The appellation, wildcat, may invoke images of an unruly mob. The
appearance of a Julius Malema at Marikana may play to perceptions that
striking workers are easily swayed bumpkins willing to believe any
snake-oil salesman. And the demand for R12 500 may appear unreasonable and
outrageous to commentators who can’t credit workers with any power to think
for themselves. But what has been the most striking feature of the strike
wave – particularly in the mining sector - has been the level of
sophistication displayed, with no full-time organisers, no back up offices
and no administrators; and against all the whole gamut of the state and
civil society - from the mine owners media, to the political parties and
the trade unions themselves.

For example AngloPlat declares, a month ago, that it has dismissed 12 000
workers. Then it says that they can return but by their imposed deadline.
Then it meets with NUM and Solidarity, where they sign an agreement for a
return to work. But still they can’t get back to full production and they
can’t bring in scabs. The workers simply say “the Strike Committee speaks
for us” and defy AngloPlat.

With each back down by management the strength of the Committee is enhanced
until, against all the procedures enshrined in the LRA and the collective
agreements with NUM, they are forced to sit down with the Strike Committee
and recognise its de facto power. As at Lonmin – where the company was
forced by the power of its strike committee to pay a 22% wage increase –
the workers at Lonmin and AngloPlat have changed the face of industrial
relations in South Africa. And this has been repeated at AngloGold and
across the mining sector.

As ever there are no guarantees and the best efforts of the striking
workers may be defeated by the sheer range of forces lined up against them.
But for now the Strike Committees across the mining industry have formed
their own structure, the National Strike Committee, and within this there
is lively debate about where this initiative will go and what its strategic
orientation will be -- whether a broad labour front or a new union or a
mass enlistment in one of the existing registered unions.

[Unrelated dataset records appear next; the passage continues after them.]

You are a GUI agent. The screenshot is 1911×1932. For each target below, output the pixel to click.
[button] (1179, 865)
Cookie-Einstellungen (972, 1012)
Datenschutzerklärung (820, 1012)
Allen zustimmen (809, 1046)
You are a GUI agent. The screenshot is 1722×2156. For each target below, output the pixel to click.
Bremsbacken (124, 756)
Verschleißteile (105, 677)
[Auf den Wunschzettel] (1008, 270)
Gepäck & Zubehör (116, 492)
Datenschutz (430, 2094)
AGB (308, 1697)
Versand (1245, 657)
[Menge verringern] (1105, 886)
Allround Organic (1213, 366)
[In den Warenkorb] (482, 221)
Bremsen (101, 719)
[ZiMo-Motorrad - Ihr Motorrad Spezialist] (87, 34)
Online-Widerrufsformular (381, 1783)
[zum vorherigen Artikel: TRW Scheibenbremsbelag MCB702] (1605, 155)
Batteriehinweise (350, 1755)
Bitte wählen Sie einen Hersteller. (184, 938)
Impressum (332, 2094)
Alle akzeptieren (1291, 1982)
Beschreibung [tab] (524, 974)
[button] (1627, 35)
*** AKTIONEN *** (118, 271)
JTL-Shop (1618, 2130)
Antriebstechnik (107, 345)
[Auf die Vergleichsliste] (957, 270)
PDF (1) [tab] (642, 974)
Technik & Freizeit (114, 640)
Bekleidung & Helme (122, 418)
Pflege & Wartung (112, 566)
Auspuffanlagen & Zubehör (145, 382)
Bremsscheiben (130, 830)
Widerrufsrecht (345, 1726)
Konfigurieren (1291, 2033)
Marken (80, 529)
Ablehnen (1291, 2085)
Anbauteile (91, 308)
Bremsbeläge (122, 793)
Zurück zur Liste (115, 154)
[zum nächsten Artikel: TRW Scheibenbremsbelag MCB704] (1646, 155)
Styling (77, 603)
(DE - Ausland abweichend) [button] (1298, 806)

The strike wave has been greeted only with doom and gloom in the mainstream
media. Strangely enough, the same media and many commentators have also
lined up to speak to the threat to democracy posed by an increasingly
authoritarian and beleaguered ANC leadership. Business figures such as
Nedbank Chairman Reuel Khoza were lauded for having the “courage” to speak
up, while World Bank luminaries like Mamphela Ramphela are celebrated for
“speaking the truth to power”.

So why when striking workers challenge this self-same intolerant government
and the whole cosy edifice of the current order they are treated to this
discourse of fear and loathing? Surely it is time to celebrate the
possibilities for an expansion of democracy represented by the current
strike wave? Or is democracy only an effete experience for the well to do?
*Gentle* is the director of the International Labour Research and
Information Group (ILRIG), an NGO that produces educational materials for
activists in social movements and trade unions.